The relationship between Julia and her husband is an interesting one. Julia
is from a racially mixed background, and it is illegal for a white man to
be married to a woman with any black blood in her. Rather than leave her
side, Steve cuts Julia and swallows some of her blood so that the sheriff
cannot say that he does not have any black blood in him.
The racial situations in the play provoke thoughts of how hard it must have
been to be black in the South. In the dialogue, some of the black slaves
are called "niggers" by the white characters in the story. At
first, it is shocking to believe they are allowed to use a word that negative
at all in a play at the Wang Center. But in the context in which it is used,
it is appropriate due to the impact it makes. It reinforces how much of
a derogatory term "nigger" was then and still is today. Also,
if you pay close attention during the scene changes, it becomes obvious
that the black slaves are responsible for picking up and straightening out
the scenery.
The costumes and choreography are excellent. They show the `20s as a very
happy, crazy time. The last scene is especially vibrant. It is meant to
contrast the darkness in the South after Reconstruction with the bright
future that people believed the `20s held.

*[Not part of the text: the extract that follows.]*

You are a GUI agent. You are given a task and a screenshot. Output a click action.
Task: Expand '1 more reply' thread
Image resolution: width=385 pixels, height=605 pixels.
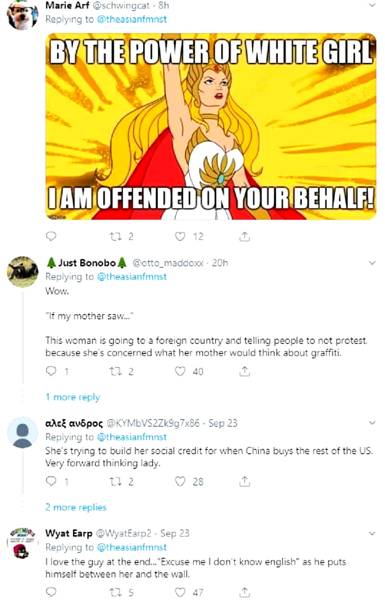pyautogui.click(x=73, y=397)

An objection that becomes evident is the way in which the writers make all
of the women in the play seem fragile and unable to survive on their own
without a man. Perhaps this is because of the time in which the play was
written, when women were expected to be unable to care for themselves. Parthenia,
Magnolia's mother, is the one strong female character in the story, yet
she is really just for comic relief.
Another disappointment is the fact that the audience does not know what
happens to Julia. After she leaves her job singing at the club so that Magnolia
can take her place, the story leaves Julia as a beggar in Chicago.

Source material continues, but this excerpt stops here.